▸ **SET PROBLEM**:
Copy out the lines of the listing verbatim, beginning with the line containing "Where should I click to: Open 云解析" and continuing through the line containing "Action: 198,62".

Start of RECORDS SUPPLIED

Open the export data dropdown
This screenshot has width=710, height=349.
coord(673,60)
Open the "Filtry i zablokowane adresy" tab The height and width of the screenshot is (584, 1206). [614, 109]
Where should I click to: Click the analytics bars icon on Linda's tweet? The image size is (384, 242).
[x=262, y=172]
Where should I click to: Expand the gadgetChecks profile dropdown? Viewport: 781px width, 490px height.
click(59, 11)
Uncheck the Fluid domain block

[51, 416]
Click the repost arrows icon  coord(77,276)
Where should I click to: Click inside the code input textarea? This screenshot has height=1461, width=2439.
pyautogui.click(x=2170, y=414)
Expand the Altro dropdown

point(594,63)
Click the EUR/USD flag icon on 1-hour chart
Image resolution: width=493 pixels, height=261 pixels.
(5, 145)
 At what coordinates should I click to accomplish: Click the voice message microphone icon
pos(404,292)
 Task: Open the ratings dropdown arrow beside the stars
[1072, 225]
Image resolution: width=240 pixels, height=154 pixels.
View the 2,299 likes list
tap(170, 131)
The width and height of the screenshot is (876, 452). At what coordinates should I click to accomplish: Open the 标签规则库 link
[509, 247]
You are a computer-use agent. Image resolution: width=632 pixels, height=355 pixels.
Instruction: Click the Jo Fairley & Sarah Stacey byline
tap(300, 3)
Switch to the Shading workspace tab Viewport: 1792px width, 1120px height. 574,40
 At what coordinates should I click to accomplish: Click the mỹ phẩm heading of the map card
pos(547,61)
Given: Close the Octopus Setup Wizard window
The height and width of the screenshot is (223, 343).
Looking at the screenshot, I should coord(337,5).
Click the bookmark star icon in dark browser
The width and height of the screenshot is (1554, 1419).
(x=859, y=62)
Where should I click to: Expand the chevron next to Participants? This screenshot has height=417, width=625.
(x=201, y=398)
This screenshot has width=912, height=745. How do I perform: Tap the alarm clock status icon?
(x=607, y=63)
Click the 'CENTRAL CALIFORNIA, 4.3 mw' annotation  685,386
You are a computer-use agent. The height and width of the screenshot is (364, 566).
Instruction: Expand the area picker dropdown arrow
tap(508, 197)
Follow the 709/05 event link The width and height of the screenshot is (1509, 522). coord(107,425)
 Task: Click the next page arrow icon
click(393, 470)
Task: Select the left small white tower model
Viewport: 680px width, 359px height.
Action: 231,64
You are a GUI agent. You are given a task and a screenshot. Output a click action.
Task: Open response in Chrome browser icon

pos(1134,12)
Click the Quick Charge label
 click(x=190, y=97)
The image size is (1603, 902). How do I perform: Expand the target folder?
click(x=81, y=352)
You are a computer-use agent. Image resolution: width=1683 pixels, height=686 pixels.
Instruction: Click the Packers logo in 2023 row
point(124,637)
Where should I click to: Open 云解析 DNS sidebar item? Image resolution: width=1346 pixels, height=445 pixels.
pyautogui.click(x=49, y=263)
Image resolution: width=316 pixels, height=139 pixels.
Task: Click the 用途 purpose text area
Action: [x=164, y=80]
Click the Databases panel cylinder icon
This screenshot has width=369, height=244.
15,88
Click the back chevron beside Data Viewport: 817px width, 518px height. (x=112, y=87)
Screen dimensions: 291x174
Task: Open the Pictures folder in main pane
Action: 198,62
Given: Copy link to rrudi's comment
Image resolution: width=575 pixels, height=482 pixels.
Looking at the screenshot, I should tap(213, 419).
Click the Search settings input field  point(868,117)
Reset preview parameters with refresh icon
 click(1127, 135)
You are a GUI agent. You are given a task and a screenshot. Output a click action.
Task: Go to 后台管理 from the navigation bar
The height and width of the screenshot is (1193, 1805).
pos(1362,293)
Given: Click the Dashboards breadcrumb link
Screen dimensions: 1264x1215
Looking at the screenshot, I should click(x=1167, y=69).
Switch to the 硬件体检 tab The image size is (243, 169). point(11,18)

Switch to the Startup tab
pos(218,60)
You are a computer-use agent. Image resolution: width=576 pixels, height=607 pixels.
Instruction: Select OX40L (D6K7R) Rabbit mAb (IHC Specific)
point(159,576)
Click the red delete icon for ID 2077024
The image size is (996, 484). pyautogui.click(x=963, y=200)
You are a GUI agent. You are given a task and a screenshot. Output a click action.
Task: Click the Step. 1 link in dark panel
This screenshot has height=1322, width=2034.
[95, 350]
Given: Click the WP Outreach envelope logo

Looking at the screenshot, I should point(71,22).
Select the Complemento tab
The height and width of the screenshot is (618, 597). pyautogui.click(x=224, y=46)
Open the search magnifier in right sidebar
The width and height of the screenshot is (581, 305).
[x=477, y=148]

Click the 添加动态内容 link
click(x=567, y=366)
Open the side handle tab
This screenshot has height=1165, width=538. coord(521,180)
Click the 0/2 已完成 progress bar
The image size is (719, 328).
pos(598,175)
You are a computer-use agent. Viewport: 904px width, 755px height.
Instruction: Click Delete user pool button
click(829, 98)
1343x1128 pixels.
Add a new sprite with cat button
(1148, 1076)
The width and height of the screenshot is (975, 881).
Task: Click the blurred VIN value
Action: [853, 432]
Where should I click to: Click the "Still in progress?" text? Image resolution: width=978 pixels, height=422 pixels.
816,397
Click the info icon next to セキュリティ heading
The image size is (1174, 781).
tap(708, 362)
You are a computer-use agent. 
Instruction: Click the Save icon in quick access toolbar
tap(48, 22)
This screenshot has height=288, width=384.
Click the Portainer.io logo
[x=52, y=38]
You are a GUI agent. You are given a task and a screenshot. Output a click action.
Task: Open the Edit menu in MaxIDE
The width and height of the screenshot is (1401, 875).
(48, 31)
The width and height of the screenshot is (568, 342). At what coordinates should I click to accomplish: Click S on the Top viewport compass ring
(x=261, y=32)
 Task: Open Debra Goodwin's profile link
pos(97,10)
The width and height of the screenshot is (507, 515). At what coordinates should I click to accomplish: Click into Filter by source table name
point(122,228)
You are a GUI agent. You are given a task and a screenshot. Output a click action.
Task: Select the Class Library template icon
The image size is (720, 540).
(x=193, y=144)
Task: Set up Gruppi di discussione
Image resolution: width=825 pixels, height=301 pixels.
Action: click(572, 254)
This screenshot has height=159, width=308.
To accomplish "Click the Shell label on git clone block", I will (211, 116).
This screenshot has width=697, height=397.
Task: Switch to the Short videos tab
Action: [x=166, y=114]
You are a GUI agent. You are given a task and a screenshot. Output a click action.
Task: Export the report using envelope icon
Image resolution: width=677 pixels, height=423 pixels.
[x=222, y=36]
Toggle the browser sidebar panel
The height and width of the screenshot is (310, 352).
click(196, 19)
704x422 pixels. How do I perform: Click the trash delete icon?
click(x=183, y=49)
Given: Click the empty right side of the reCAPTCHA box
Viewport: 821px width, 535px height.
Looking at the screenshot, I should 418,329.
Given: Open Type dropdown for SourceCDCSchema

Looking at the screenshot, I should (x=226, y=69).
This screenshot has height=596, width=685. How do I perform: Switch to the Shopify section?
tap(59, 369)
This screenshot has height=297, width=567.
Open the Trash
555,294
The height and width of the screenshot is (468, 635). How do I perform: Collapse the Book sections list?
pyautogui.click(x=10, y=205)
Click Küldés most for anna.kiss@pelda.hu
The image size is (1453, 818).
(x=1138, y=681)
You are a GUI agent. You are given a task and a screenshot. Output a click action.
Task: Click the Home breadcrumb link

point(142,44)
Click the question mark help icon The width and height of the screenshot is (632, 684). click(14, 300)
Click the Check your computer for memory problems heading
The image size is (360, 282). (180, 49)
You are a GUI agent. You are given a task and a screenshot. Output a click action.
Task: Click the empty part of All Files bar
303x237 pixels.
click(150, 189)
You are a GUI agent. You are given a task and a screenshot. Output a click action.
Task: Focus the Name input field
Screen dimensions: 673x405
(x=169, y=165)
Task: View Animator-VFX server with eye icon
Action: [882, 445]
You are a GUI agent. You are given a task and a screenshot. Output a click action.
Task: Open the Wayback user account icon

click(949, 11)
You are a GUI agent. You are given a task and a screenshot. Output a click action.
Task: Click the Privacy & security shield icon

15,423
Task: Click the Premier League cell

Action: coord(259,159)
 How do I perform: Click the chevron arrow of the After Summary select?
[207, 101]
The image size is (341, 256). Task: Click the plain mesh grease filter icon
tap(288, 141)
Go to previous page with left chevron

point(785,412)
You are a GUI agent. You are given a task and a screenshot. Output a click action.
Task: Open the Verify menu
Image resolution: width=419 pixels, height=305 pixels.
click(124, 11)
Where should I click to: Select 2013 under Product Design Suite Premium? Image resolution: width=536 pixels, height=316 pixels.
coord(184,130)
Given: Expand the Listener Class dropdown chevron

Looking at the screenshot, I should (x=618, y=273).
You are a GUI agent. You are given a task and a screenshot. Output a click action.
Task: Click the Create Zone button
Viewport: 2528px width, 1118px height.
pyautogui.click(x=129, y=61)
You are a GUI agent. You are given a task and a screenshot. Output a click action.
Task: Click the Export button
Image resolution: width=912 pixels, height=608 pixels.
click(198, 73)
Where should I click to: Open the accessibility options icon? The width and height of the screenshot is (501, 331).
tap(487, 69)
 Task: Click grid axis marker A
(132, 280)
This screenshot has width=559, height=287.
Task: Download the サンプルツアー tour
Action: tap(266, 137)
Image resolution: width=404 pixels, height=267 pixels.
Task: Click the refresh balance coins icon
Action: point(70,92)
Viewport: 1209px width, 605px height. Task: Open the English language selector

End of RECORDS SUPPLIED

▸ **SOLVED EXERCISE**:
Where should I click to: Open 云解析 DNS sidebar item? Image resolution: width=1346 pixels, height=445 pixels.
pyautogui.click(x=49, y=263)
Image resolution: width=316 pixels, height=139 pixels.
Task: Click the 用途 purpose text area
Action: [x=164, y=80]
Click the Databases panel cylinder icon
This screenshot has width=369, height=244.
15,88
Click the back chevron beside Data Viewport: 817px width, 518px height. (x=112, y=87)
Screen dimensions: 291x174
Task: Open the Pictures folder in main pane
Action: 198,62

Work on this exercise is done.